The government tends to take punitive action around data breaches on banks, including levying large fines. For instance, Capital One suffered a data breach in July 2019 in which data on 100 million customers was compromised. More than a year later, the Office of the Comptroller of the Currency ordered the company to pay an $80 million fine, citing its “failure to establish effective risk assessment processes prior to migrating significant information technology operations to the public cloud environment and the bank’s failure to correct the deficiencies in a timely manner.”

Pollino is hopeful that an executive order signed by President Biden on May 12 will end up helping banks hit with ransomware and other data-breach attacks. It will set up a national Cyber Safety Review Board that will review and assess threat activity, vulnerabilities, mitigation activities, and agency responses to cyber attacks.

“That will give us not only better tools to completely understand breaches, but also be able to effectively respond to them with more resources, especially if you're talking about smaller institutions or smaller companies that don't have the forensics and response resources that larger companies have,” he said.I'm cautiously optimistic that the recent presidential executive order will be positive for the cybersecurity community and hopefully lead to some more investments in security.”

A common view is that the only way to stop the spread of ransomware is to prevent victims from paying the ransom. While that could cause some short-term pain for the company under attack, the thinking is that if firms stop paying, hackers would have no financial incentive to commit breaches and demand ransom.

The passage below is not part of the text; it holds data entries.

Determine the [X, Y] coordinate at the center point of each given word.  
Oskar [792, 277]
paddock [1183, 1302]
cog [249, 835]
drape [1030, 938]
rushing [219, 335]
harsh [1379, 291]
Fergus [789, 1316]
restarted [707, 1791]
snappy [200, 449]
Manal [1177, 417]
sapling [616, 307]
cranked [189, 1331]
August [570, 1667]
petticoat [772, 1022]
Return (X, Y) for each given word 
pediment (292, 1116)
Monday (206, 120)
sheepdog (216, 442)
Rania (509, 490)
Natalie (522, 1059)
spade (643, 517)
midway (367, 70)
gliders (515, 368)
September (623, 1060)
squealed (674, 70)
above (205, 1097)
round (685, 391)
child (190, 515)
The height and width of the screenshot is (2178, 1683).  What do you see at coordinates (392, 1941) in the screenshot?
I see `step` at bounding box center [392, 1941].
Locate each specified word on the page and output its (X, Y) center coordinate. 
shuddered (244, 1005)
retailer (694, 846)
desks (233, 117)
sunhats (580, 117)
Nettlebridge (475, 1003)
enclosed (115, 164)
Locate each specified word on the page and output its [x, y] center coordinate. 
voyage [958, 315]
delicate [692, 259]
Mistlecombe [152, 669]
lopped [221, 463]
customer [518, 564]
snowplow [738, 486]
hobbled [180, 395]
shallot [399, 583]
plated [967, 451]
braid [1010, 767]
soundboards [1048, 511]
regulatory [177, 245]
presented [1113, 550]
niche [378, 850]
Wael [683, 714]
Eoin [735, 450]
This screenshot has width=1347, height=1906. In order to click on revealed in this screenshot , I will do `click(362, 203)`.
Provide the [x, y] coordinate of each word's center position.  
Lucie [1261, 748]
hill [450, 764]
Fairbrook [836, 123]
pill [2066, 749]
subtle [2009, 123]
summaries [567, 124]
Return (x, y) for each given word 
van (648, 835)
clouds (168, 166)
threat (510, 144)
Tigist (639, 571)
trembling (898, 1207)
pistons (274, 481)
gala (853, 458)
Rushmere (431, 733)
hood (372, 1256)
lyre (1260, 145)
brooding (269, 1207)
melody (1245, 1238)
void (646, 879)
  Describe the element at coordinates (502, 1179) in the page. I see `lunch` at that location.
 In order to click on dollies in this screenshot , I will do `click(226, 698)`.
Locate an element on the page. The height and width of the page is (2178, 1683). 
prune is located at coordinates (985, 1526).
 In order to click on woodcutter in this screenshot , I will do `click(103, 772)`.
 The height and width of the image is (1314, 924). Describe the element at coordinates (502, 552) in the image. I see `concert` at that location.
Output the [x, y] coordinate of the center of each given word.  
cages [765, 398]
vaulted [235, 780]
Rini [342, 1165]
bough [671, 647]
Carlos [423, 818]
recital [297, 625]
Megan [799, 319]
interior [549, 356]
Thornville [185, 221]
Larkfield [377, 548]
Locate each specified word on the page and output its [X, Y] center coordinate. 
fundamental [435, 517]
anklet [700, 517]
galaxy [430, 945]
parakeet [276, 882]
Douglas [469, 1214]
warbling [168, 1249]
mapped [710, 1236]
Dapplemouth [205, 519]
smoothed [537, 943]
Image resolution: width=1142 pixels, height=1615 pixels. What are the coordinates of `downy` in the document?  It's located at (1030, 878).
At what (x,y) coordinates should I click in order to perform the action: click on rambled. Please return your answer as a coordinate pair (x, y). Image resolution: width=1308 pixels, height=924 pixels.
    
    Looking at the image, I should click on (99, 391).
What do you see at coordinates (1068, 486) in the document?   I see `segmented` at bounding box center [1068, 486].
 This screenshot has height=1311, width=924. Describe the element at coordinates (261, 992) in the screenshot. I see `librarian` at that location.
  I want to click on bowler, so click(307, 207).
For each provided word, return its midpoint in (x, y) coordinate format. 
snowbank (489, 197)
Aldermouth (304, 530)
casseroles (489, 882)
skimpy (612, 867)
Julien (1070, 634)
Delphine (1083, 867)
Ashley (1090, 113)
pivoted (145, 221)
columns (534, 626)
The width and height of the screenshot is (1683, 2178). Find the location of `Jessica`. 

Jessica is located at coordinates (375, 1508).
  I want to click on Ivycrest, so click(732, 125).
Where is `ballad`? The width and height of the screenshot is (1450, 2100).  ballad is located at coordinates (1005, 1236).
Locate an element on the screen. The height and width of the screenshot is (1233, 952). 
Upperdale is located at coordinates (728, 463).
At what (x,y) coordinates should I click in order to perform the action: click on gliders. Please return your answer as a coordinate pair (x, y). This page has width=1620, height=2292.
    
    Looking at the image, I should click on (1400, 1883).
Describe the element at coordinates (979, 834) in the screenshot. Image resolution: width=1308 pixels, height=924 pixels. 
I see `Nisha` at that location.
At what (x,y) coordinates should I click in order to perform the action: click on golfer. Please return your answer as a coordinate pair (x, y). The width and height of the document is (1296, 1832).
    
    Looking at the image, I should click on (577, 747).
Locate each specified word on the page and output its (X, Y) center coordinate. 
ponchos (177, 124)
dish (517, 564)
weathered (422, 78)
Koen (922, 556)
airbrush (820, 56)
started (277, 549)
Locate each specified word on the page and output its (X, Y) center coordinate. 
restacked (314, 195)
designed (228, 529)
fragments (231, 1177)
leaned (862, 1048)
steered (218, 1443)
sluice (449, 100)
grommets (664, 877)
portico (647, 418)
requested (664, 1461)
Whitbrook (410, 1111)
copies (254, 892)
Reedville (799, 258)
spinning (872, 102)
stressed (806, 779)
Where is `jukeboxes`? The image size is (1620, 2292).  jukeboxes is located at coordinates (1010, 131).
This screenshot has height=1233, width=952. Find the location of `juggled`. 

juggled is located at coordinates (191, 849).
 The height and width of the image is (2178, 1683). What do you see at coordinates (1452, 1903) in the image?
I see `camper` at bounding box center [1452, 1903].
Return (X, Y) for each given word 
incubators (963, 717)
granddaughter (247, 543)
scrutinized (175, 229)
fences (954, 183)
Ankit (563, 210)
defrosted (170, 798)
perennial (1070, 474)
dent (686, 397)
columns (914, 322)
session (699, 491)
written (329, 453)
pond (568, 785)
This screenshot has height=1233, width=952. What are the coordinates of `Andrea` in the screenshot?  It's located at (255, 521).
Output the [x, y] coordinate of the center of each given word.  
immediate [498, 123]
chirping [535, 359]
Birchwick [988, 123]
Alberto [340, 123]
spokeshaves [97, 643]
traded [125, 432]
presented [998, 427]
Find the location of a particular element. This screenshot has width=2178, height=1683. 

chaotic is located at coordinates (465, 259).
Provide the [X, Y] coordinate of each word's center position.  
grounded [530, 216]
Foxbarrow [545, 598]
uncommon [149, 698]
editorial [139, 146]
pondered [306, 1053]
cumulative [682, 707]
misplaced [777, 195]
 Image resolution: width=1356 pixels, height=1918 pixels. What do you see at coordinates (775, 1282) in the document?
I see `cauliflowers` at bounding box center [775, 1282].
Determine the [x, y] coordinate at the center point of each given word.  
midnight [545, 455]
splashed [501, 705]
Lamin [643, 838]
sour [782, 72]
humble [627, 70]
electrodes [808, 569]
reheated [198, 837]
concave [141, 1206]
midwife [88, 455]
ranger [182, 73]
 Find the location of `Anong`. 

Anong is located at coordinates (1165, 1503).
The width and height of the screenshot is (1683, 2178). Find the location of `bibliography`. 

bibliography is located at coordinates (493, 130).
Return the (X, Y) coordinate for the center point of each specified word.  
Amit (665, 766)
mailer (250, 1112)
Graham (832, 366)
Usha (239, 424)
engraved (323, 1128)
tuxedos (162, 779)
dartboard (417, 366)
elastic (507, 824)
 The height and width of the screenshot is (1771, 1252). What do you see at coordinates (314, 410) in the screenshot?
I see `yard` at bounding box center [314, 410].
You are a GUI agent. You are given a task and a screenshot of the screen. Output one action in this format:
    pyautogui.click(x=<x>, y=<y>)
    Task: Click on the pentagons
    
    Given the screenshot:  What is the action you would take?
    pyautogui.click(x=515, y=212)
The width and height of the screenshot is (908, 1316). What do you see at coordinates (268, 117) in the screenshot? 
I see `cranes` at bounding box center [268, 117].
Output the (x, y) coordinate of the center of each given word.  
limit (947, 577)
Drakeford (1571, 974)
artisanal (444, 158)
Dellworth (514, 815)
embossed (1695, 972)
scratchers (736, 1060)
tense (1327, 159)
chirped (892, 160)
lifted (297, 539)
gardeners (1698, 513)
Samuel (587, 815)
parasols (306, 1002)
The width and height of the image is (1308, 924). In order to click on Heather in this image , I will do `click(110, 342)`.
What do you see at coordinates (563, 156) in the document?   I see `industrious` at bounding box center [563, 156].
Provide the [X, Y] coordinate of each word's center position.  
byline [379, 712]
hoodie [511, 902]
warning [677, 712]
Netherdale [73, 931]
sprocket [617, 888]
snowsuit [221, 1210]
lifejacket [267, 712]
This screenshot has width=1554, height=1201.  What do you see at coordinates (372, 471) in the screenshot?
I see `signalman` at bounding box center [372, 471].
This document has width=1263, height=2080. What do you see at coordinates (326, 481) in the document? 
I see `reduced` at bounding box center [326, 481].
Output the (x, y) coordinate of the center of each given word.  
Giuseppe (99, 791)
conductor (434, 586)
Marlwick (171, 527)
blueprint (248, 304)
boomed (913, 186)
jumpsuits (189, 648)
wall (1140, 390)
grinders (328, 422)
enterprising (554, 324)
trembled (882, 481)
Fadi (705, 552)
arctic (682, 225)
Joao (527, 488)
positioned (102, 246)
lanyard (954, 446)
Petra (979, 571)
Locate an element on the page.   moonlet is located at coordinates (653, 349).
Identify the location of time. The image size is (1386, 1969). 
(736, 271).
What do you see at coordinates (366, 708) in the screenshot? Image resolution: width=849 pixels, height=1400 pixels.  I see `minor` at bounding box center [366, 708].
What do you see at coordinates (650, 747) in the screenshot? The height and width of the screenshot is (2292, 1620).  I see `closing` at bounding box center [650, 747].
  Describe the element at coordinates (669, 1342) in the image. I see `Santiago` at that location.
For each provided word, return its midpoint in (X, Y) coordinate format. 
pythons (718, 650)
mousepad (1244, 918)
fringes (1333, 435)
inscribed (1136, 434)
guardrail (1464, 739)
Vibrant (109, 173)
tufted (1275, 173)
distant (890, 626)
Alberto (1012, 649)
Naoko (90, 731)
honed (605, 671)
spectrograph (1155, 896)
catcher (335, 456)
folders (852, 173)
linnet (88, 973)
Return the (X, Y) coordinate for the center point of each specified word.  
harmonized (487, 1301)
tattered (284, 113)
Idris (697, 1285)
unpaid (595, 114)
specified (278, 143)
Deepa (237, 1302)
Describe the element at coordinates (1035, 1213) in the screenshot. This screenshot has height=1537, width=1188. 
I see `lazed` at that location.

“I think the only solution is to prohibit the payment of ransomware,” Callow said. Countries would need to enact laws making such payments illegal.

“These attacks happen because they are profitable,” he said. “If you make them unprofitable, they will very quickly stop. That's an extreme solution, but there would be long-term benefits. And the alternative is, public and private sectors continue to be attacked by ransomware criminals who are getting bolder, more brazen and more accomplished in their attacks with each passing day.”